Required work: Repeat the records between the line holding "Where should I click to: Select" and the line holding "Open the Afschuining", inclusive, copying them character for character.

The data:
□ □ □ □ □

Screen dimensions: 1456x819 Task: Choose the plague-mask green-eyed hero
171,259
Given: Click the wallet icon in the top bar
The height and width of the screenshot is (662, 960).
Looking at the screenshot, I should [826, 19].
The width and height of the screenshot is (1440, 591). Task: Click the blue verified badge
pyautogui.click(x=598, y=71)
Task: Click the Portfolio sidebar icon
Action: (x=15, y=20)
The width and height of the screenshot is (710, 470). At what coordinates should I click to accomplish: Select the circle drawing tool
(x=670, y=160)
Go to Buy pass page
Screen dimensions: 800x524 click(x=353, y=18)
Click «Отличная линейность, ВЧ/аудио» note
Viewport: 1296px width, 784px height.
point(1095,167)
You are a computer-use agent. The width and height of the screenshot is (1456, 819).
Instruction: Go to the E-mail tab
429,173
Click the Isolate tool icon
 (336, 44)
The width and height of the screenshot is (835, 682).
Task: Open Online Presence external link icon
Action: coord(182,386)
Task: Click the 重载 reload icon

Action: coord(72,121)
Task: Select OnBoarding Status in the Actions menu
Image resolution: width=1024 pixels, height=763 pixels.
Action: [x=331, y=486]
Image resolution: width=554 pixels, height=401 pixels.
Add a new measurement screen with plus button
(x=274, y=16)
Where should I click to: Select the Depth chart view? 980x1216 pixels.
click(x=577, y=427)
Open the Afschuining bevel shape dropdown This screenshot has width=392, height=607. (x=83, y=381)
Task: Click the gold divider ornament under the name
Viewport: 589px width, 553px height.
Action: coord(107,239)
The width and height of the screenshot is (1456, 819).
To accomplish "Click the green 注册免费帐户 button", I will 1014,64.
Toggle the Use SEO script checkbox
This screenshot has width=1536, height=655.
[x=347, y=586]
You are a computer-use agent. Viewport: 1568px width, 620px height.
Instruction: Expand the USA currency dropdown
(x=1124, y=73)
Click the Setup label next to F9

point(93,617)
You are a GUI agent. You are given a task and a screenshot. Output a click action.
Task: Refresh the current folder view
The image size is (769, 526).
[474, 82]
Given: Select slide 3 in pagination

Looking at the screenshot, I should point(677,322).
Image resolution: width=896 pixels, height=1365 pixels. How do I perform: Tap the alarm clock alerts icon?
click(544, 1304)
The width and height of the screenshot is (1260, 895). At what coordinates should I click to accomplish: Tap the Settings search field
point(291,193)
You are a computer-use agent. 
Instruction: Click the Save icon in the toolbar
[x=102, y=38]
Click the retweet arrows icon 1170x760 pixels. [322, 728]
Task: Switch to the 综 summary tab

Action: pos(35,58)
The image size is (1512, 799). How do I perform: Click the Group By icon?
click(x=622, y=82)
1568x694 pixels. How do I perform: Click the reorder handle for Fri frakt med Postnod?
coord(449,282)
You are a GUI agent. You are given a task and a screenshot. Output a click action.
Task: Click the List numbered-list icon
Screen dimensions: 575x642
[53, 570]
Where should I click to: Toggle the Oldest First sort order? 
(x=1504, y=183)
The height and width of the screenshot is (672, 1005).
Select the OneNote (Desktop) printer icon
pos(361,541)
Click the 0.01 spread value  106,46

□ □ □ □ □

Right answer:
Where should I click to: Select the Depth chart view? 980x1216 pixels.
click(x=577, y=427)
Open the Afschuining bevel shape dropdown This screenshot has width=392, height=607. (x=83, y=381)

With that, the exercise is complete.